START Provided records

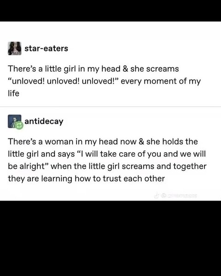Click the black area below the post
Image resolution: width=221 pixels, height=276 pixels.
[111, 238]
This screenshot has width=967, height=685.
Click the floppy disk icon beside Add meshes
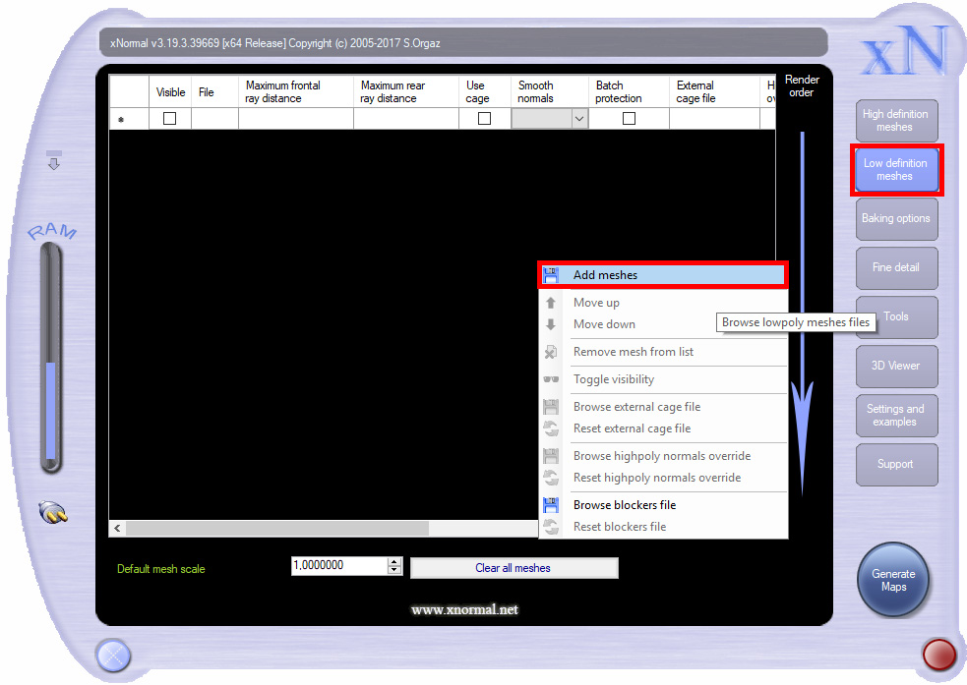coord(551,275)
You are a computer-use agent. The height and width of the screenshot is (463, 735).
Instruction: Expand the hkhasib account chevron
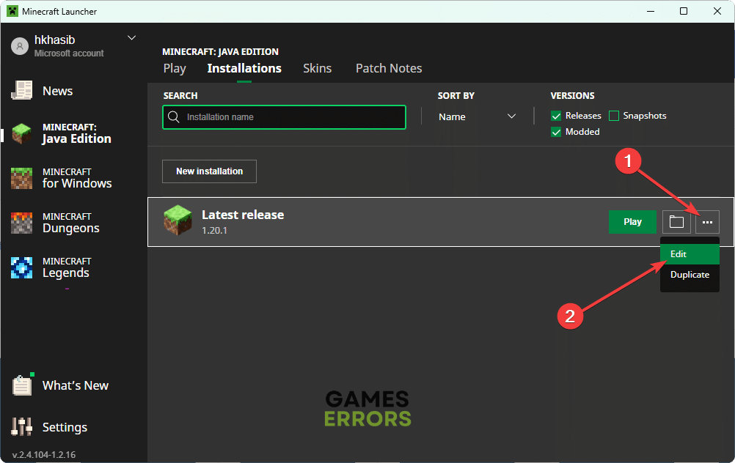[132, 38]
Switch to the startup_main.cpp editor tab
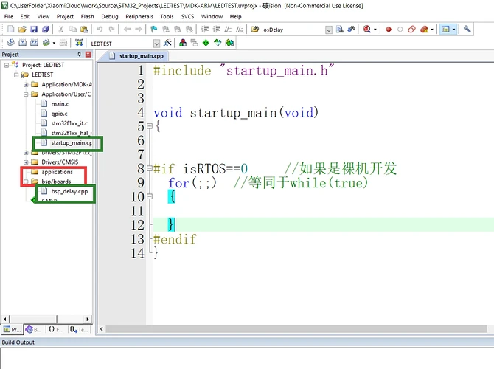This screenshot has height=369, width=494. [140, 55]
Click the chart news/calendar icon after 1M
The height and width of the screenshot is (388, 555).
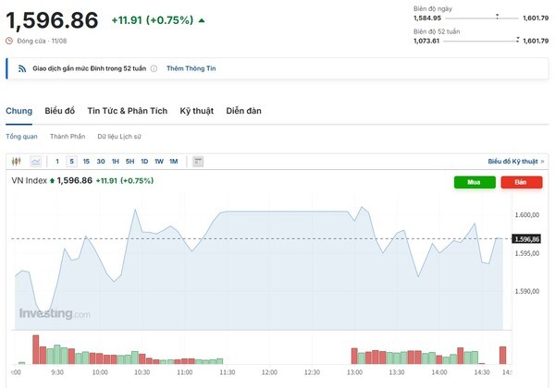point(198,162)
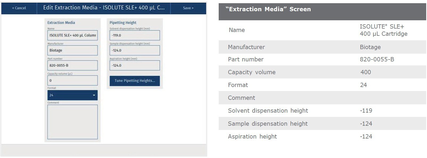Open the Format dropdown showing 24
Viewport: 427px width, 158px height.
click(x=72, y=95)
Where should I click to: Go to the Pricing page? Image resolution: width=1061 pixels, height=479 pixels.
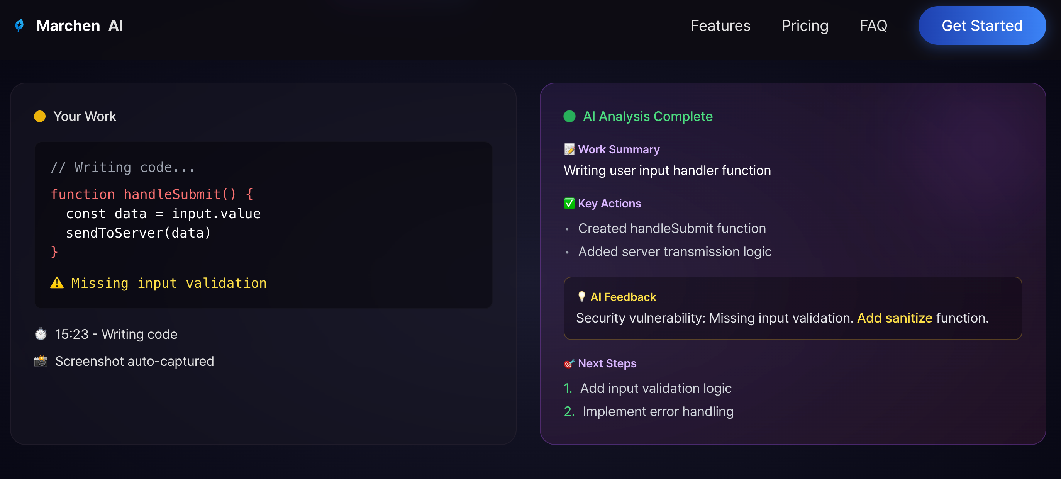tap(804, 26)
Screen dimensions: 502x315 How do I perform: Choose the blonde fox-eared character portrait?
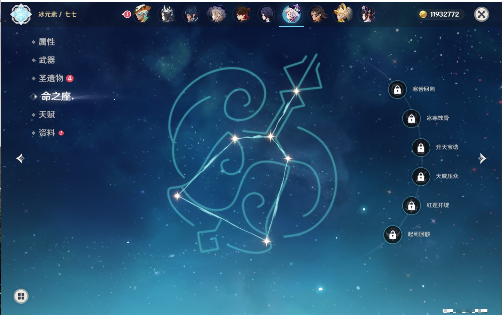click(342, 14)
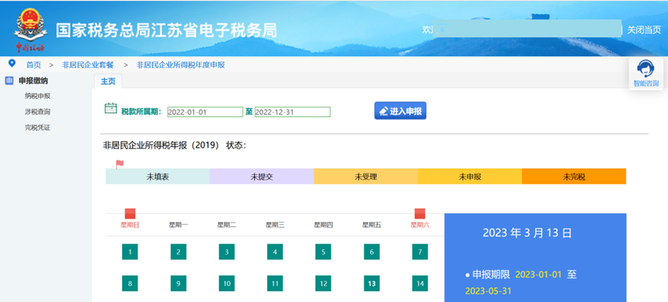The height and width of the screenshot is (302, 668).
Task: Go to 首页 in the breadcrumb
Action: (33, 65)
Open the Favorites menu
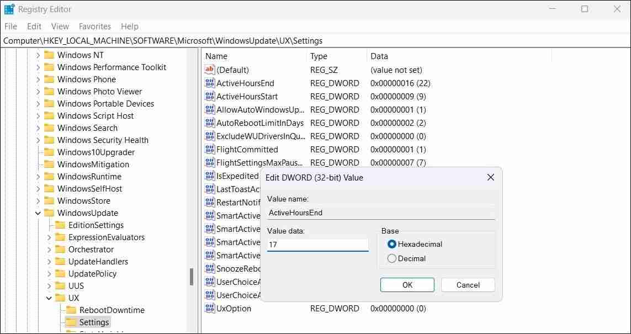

END Provided records

> **What you will do**
Starting at the line that contains "You are a computer-use", reproduce exactly and only the lines through the end of the entries above, with the pictures excluded.

> **Answer box**
You are a computer-use agent. The height and width of the screenshot is (463, 735).
Instruction: Expand the hkhasib account chevron
[132, 38]
Switch to the startup_main.cpp editor tab
This screenshot has height=369, width=494. [140, 55]
Click the chart news/calendar icon after 1M
The height and width of the screenshot is (388, 555).
point(198,162)
Open the Format dropdown showing 24
Viewport: 427px width, 158px height.
click(x=72, y=95)
Where should I click to: Go to the Pricing page? Image resolution: width=1061 pixels, height=479 pixels.
tap(804, 26)
Screen dimensions: 502x315 How do I perform: Choose the blonde fox-eared character portrait?
click(342, 14)
The height and width of the screenshot is (302, 668).
Task: Go to 首页 in the breadcrumb
Action: (33, 65)
Open the Favorites menu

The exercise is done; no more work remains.